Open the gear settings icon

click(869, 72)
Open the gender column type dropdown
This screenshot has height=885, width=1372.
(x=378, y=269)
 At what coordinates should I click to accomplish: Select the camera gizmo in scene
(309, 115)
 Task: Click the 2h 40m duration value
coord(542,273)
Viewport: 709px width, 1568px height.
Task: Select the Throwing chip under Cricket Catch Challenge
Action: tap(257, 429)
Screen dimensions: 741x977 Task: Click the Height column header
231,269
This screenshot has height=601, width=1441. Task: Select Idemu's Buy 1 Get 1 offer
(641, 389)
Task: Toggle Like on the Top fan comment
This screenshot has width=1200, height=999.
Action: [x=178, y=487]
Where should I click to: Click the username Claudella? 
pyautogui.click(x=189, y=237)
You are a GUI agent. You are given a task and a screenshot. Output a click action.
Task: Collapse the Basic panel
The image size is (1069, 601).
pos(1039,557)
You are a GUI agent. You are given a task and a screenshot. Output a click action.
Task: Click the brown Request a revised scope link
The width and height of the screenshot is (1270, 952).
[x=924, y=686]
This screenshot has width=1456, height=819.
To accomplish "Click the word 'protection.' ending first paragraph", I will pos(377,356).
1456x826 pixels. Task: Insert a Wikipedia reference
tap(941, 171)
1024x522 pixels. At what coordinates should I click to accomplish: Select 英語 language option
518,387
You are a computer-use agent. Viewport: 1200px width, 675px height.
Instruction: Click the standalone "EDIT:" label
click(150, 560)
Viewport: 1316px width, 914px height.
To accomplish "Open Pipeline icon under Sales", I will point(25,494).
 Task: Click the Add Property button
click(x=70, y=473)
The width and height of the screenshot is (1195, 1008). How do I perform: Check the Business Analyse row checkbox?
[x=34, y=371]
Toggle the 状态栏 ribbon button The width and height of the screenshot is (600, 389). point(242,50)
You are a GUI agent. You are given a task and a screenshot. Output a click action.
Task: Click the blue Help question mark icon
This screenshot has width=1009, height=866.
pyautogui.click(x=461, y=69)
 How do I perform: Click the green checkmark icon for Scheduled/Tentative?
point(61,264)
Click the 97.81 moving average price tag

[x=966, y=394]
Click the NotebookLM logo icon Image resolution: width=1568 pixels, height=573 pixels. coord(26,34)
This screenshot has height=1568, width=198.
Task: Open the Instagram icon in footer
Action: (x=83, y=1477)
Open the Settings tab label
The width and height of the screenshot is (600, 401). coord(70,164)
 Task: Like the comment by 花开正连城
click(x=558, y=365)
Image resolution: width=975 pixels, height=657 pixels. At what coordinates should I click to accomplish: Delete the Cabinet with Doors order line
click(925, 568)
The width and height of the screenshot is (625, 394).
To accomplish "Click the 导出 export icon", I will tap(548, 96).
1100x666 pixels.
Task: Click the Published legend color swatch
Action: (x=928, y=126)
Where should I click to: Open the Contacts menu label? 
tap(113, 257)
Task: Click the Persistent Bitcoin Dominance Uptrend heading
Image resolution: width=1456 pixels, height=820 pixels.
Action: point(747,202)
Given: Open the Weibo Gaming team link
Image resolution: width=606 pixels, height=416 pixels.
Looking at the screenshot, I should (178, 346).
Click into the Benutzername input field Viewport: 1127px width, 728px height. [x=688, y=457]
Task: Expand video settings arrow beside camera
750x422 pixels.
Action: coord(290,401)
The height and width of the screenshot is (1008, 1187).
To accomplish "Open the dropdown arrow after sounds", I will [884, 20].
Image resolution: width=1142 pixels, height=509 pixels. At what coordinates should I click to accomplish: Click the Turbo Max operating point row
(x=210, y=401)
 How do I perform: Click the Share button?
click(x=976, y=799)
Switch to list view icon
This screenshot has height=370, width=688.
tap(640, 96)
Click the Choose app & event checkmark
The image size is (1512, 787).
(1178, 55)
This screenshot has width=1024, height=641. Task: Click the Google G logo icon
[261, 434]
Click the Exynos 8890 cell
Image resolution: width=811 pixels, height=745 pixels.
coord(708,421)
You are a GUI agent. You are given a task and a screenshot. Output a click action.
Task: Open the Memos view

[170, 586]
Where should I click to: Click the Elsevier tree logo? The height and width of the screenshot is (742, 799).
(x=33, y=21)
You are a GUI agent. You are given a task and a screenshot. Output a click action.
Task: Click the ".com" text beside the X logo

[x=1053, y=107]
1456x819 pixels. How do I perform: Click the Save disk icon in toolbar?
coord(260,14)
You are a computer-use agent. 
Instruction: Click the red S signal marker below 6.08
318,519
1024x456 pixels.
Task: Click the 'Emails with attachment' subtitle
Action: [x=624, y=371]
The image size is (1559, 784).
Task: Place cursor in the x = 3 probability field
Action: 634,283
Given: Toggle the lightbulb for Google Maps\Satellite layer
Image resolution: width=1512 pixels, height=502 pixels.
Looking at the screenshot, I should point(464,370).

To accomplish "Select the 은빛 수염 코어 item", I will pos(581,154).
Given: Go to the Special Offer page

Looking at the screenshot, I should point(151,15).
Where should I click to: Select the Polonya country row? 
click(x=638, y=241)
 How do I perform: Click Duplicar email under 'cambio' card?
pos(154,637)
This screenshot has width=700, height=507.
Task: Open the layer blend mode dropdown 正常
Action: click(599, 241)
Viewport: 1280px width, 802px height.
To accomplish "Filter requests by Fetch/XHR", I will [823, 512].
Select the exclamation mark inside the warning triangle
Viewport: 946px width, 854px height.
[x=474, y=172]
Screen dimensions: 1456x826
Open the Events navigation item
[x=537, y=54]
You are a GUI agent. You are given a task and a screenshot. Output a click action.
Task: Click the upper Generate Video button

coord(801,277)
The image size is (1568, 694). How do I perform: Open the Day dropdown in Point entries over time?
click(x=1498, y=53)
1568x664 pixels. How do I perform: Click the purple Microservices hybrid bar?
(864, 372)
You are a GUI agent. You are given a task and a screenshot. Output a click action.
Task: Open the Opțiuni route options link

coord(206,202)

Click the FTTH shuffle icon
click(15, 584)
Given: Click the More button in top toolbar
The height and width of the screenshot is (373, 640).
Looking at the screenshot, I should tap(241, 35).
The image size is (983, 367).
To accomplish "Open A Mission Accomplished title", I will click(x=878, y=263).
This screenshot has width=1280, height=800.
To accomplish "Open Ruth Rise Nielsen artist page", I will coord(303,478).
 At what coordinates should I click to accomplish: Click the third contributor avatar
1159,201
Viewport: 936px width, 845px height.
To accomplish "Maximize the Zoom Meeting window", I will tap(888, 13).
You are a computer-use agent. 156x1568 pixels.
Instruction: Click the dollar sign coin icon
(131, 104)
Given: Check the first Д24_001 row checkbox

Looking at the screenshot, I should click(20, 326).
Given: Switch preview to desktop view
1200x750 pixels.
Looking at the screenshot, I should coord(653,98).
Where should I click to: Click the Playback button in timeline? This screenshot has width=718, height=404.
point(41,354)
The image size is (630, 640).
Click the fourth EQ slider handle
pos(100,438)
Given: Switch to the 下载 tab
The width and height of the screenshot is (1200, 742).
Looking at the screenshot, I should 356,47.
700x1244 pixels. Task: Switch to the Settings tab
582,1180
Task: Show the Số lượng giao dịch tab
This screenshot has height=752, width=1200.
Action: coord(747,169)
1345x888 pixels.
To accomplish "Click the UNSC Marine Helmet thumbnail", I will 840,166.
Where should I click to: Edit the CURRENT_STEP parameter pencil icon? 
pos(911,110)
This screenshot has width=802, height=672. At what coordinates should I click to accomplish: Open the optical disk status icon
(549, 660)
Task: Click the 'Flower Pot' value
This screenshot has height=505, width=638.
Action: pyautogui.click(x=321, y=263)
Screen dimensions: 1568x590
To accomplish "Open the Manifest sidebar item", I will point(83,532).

□ □ □

▶ _Task goal_
Copy exactly the line containing "The image size is (983, 367)." and each line after it through the end of the records above.

▶ _Completed task_
The image size is (983, 367).
To accomplish "Open A Mission Accomplished title", I will click(x=878, y=263).
This screenshot has width=1280, height=800.
To accomplish "Open Ruth Rise Nielsen artist page", I will coord(303,478).
 At what coordinates should I click to accomplish: Click the third contributor avatar
1159,201
Viewport: 936px width, 845px height.
To accomplish "Maximize the Zoom Meeting window", I will tap(888, 13).
You are a computer-use agent. 156x1568 pixels.
Instruction: Click the dollar sign coin icon
(131, 104)
Given: Check the first Д24_001 row checkbox

Looking at the screenshot, I should click(20, 326).
Given: Switch preview to desktop view
1200x750 pixels.
Looking at the screenshot, I should coord(653,98).
Where should I click to: Click the Playback button in timeline? This screenshot has width=718, height=404.
point(41,354)
The image size is (630, 640).
Click the fourth EQ slider handle
pos(100,438)
Given: Switch to the 下载 tab
The width and height of the screenshot is (1200, 742).
Looking at the screenshot, I should 356,47.
700x1244 pixels. Task: Switch to the Settings tab
582,1180
Task: Show the Số lượng giao dịch tab
This screenshot has height=752, width=1200.
Action: coord(747,169)
1345x888 pixels.
To accomplish "Click the UNSC Marine Helmet thumbnail", I will 840,166.
Where should I click to: Edit the CURRENT_STEP parameter pencil icon? 
pos(911,110)
This screenshot has width=802, height=672. At what coordinates should I click to accomplish: Open the optical disk status icon
(549, 660)
Task: Click the 'Flower Pot' value
This screenshot has height=505, width=638.
Action: pyautogui.click(x=321, y=263)
Screen dimensions: 1568x590
To accomplish "Open the Manifest sidebar item", I will point(83,532).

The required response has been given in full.